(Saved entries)
-- Opening Marker --

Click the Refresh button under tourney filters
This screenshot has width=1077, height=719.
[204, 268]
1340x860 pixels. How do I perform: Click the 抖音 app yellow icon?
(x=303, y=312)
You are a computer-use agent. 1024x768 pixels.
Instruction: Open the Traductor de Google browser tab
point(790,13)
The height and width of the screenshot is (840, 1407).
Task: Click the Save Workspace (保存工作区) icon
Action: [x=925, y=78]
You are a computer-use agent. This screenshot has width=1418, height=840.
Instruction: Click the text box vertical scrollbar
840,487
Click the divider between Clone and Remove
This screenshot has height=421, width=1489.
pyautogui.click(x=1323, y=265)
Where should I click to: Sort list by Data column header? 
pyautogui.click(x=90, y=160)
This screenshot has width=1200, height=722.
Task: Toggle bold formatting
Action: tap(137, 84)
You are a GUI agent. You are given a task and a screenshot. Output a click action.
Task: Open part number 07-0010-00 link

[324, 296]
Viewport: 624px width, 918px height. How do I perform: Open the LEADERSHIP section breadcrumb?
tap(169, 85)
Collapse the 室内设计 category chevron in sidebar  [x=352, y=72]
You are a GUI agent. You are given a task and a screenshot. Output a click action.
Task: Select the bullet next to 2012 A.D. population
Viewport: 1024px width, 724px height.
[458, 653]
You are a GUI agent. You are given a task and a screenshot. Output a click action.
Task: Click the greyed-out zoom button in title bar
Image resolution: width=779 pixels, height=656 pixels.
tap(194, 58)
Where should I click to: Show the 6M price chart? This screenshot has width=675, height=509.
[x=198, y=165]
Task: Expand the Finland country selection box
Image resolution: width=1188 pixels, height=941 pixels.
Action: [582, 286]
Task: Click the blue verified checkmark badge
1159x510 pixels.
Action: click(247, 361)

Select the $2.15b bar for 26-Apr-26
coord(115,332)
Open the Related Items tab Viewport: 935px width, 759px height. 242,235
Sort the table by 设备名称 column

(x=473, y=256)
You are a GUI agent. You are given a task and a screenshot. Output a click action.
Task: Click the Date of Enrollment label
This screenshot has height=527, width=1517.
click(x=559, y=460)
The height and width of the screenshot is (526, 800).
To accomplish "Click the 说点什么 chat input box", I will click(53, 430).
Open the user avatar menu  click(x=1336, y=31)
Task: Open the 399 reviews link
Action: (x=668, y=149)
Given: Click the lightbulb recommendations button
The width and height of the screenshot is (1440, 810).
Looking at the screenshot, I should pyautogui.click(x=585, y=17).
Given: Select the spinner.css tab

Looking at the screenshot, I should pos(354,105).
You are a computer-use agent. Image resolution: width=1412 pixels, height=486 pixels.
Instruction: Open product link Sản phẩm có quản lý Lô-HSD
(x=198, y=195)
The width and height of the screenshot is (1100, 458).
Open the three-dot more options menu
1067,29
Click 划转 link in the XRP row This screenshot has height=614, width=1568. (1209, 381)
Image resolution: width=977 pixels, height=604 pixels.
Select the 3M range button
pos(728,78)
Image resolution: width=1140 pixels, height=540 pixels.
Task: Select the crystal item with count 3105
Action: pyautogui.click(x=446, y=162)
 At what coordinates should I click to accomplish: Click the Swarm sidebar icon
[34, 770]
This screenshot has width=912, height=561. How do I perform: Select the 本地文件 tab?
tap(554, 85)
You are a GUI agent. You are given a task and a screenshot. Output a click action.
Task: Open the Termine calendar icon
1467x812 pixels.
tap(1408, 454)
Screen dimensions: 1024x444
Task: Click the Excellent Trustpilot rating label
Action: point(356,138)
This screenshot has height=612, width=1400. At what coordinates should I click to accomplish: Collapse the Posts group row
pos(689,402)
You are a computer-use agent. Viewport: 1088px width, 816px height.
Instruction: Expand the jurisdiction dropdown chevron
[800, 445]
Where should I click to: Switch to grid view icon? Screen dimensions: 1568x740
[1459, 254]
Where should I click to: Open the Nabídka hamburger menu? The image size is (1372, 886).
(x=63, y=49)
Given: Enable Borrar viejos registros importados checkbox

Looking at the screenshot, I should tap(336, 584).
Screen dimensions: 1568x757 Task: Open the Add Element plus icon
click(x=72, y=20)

-- Closing Marker --

**TASK TO CARRY OUT**
Repeat all of the entries exactly.

**TASK SOLUTION**
Click the Refresh button under tourney filters
This screenshot has width=1077, height=719.
[204, 268]
1340x860 pixels. How do I perform: Click the 抖音 app yellow icon?
(x=303, y=312)
You are a computer-use agent. 1024x768 pixels.
Instruction: Open the Traductor de Google browser tab
point(790,13)
The height and width of the screenshot is (840, 1407).
Task: Click the Save Workspace (保存工作区) icon
Action: [x=925, y=78]
You are a computer-use agent. This screenshot has width=1418, height=840.
Instruction: Click the text box vertical scrollbar
840,487
Click the divider between Clone and Remove
This screenshot has height=421, width=1489.
pyautogui.click(x=1323, y=265)
Where should I click to: Sort list by Data column header? 
pyautogui.click(x=90, y=160)
This screenshot has width=1200, height=722.
Task: Toggle bold formatting
Action: tap(137, 84)
You are a GUI agent. You are given a task and a screenshot. Output a click action.
Task: Open part number 07-0010-00 link

[324, 296]
Viewport: 624px width, 918px height. How do I perform: Open the LEADERSHIP section breadcrumb?
tap(169, 85)
Collapse the 室内设计 category chevron in sidebar  [x=352, y=72]
You are a GUI agent. You are given a task and a screenshot. Output a click action.
Task: Select the bullet next to 2012 A.D. population
Viewport: 1024px width, 724px height.
[458, 653]
You are a GUI agent. You are given a task and a screenshot. Output a click action.
Task: Click the greyed-out zoom button in title bar
Image resolution: width=779 pixels, height=656 pixels.
tap(194, 58)
Where should I click to: Show the 6M price chart? This screenshot has width=675, height=509.
[x=198, y=165]
Task: Expand the Finland country selection box
Image resolution: width=1188 pixels, height=941 pixels.
Action: [582, 286]
Task: Click the blue verified checkmark badge
1159x510 pixels.
Action: click(247, 361)

Select the $2.15b bar for 26-Apr-26
coord(115,332)
Open the Related Items tab Viewport: 935px width, 759px height. 242,235
Sort the table by 设备名称 column

(x=473, y=256)
You are a GUI agent. You are given a task and a screenshot. Output a click action.
Task: Click the Date of Enrollment label
This screenshot has height=527, width=1517.
click(x=559, y=460)
The height and width of the screenshot is (526, 800).
To accomplish "Click the 说点什么 chat input box", I will click(53, 430).
Open the user avatar menu  click(x=1336, y=31)
Task: Open the 399 reviews link
Action: (x=668, y=149)
Given: Click the lightbulb recommendations button
The width and height of the screenshot is (1440, 810).
Looking at the screenshot, I should pyautogui.click(x=585, y=17).
Given: Select the spinner.css tab

Looking at the screenshot, I should pos(354,105).
You are a computer-use agent. Image resolution: width=1412 pixels, height=486 pixels.
Instruction: Open product link Sản phẩm có quản lý Lô-HSD
(x=198, y=195)
The width and height of the screenshot is (1100, 458).
Open the three-dot more options menu
1067,29
Click 划转 link in the XRP row This screenshot has height=614, width=1568. (1209, 381)
Image resolution: width=977 pixels, height=604 pixels.
Select the 3M range button
pos(728,78)
Image resolution: width=1140 pixels, height=540 pixels.
Task: Select the crystal item with count 3105
Action: pyautogui.click(x=446, y=162)
 At what coordinates should I click to accomplish: Click the Swarm sidebar icon
[34, 770]
This screenshot has width=912, height=561. How do I perform: Select the 本地文件 tab?
tap(554, 85)
You are a GUI agent. You are given a task and a screenshot. Output a click action.
Task: Open the Termine calendar icon
1467x812 pixels.
tap(1408, 454)
Screen dimensions: 1024x444
Task: Click the Excellent Trustpilot rating label
Action: point(356,138)
This screenshot has height=612, width=1400. At what coordinates should I click to accomplish: Collapse the Posts group row
pos(689,402)
You are a computer-use agent. Viewport: 1088px width, 816px height.
Instruction: Expand the jurisdiction dropdown chevron
[800, 445]
Where should I click to: Switch to grid view icon? Screen dimensions: 1568x740
[1459, 254]
Where should I click to: Open the Nabídka hamburger menu? The image size is (1372, 886).
(x=63, y=49)
Given: Enable Borrar viejos registros importados checkbox

Looking at the screenshot, I should tap(336, 584).
Screen dimensions: 1568x757 Task: Open the Add Element plus icon
click(x=72, y=20)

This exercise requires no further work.